Ce qui frappa Charlotte, ce fut les mutilations des internés. Des doigts manquants. Des mains atrophiées. Parfois, des membres entiers absents, remplacés par des moignons bandés. La peau de nombreux pensionnaires portait les stigmates de blessures profondes : cicatrices ouvertes, balafres fraîches, chairs tuméfiées.

Frère O’Malley, observateur et silencieux, ne manqua pas de remarquer que ces marques n’étaient pas l’apanage des seuls patients. Les membres du personnel, eux aussi, semblaient porteurs de blessures étranges : une cicatrice ancienne dissimulée sous un col, un pansement mal fixé à la base du cou, des doigts raides comme si brisés puis mal ressoudés. Ces traces, mal dissimulées, formaient une toile de fond insidieuse.

Lorsque Charlotte s’approcha d’un patient resté immobile, elle crut d’abord qu’il dormait debout. Il portait une blouse d’hôpital bien trop grande, et ses yeux, d’un vide insondable, ne semblaient fixer aucun point précis. Pourtant, au moment où elle passait à sa hauteur, il tourna la tête vers elle et murmura d’une voix à peine audible:

« Je suis parti d’ici il y a trente ans… alors pourquoi suis-je encore là ? »

Elle s’arrêta net, le souffle coupé. Frère O’Malley s’interrompit à son tour. Mais déjà, l’homme n’était plus là. Plus une trace, ni sur les murs, ni au sol. L’espace où il se tenait quelques secondes plus tôt n’abritait qu’un mur froid et vide. Les aides-soignants, eux, poursuivirent leur marche sans un mot, comme s’ils n’avaient rien vu. Comme si cela arrivait… souvent. Charlotte échangea un regard inquiet avec le prêtre. L’aile J n’était pas seulement un lieu de souffrance ; elle était saturée de quelque chose de plus sombre, de plus ancien… Une folie rampante, comme l'écho d'un mal ancien.

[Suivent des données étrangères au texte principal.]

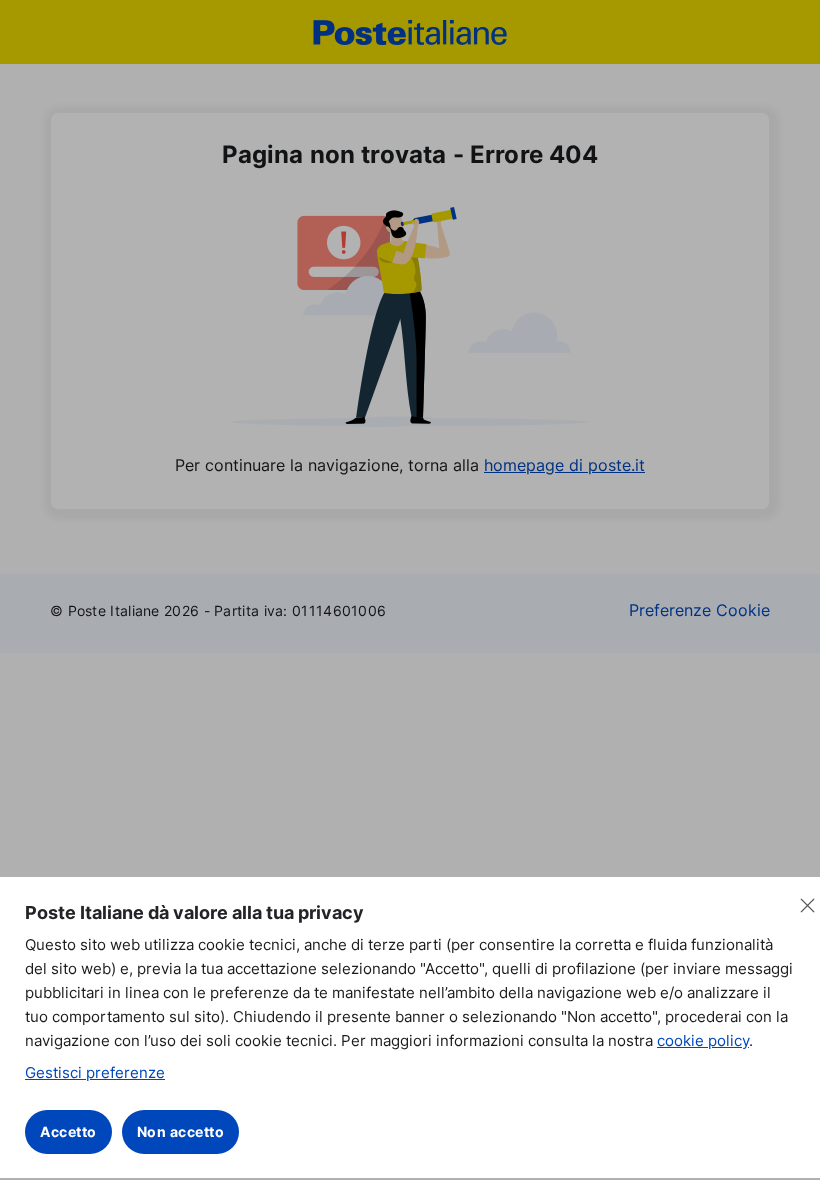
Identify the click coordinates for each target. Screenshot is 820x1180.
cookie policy (703, 1040)
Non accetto (181, 1131)
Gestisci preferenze (95, 1072)
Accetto (68, 1131)
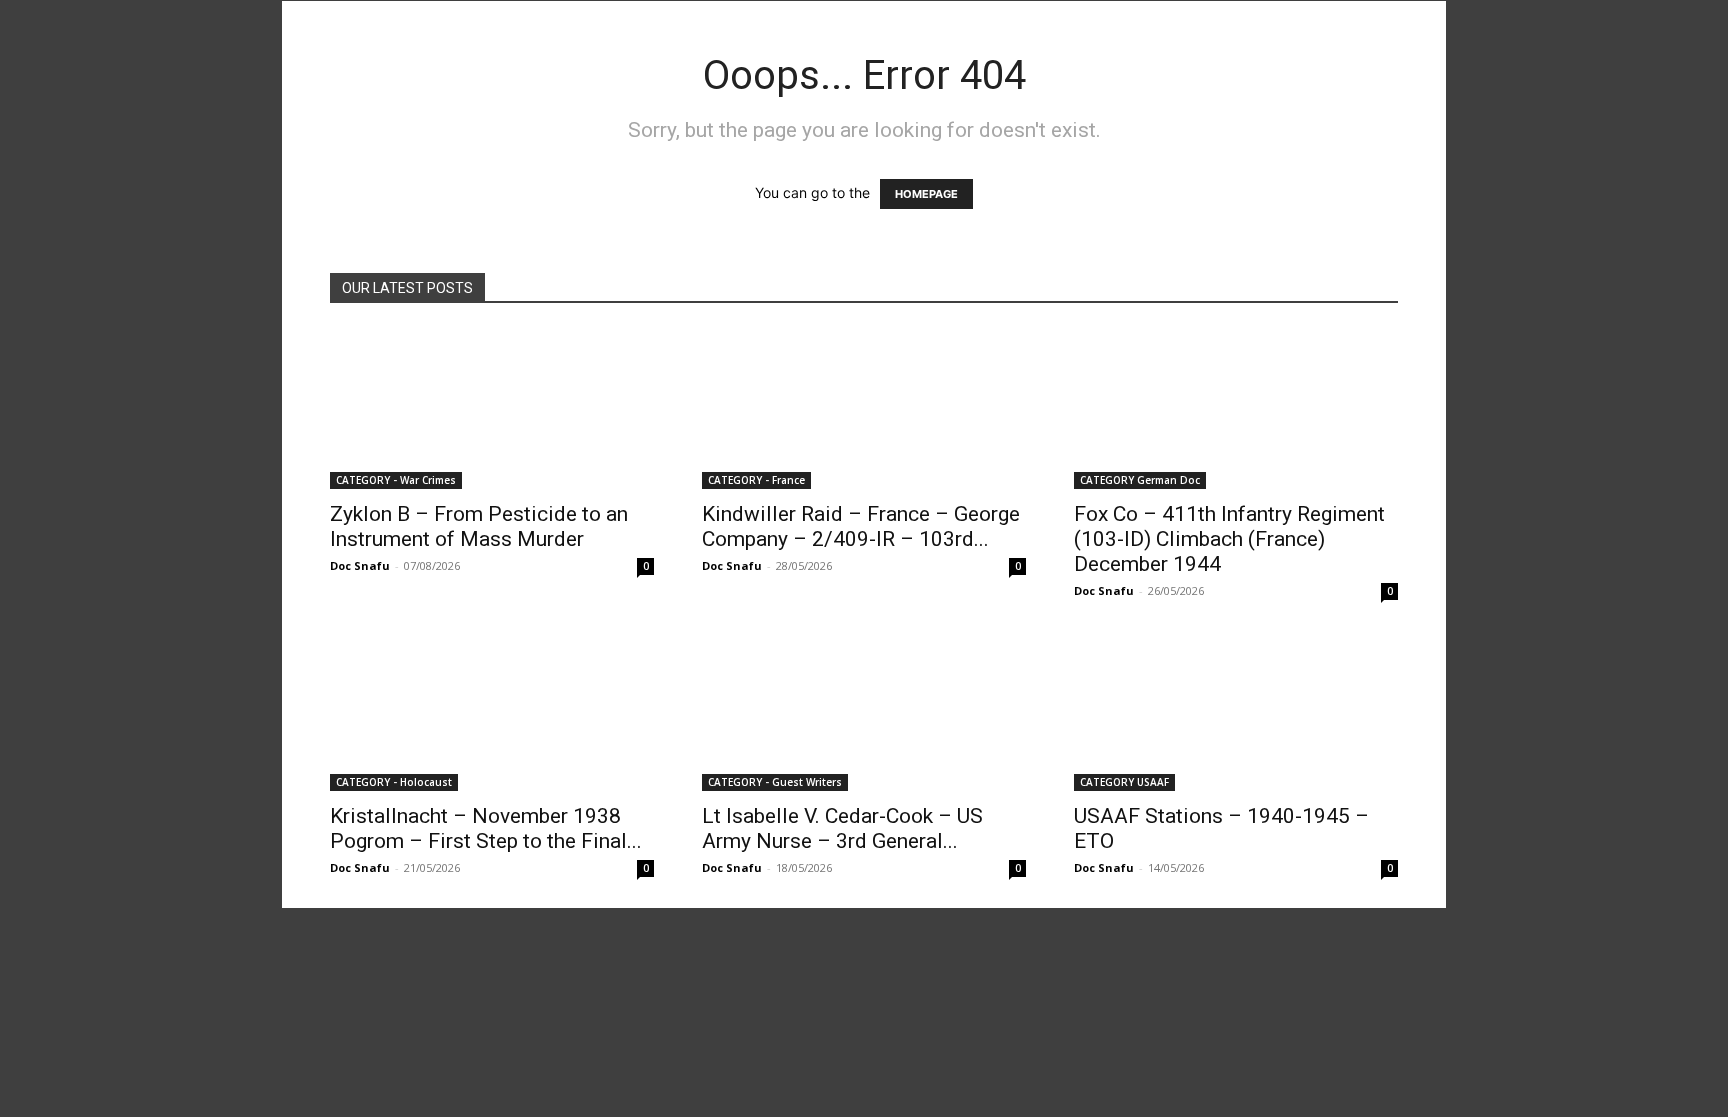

Enfin, leurs guides s’arrêtèrent devant une lourde porte en métal percé d’un hublot à la vitre épaisse à sur laquelle ils donnèrent un coup de matraque qui résonna lugubrement. Un visage déformé par le verre apparut et un loquet joua. La porte s’ouvrit sur un vaste espace : le quartier des patients si dangereux qu’ils étaient mis à l’isolement.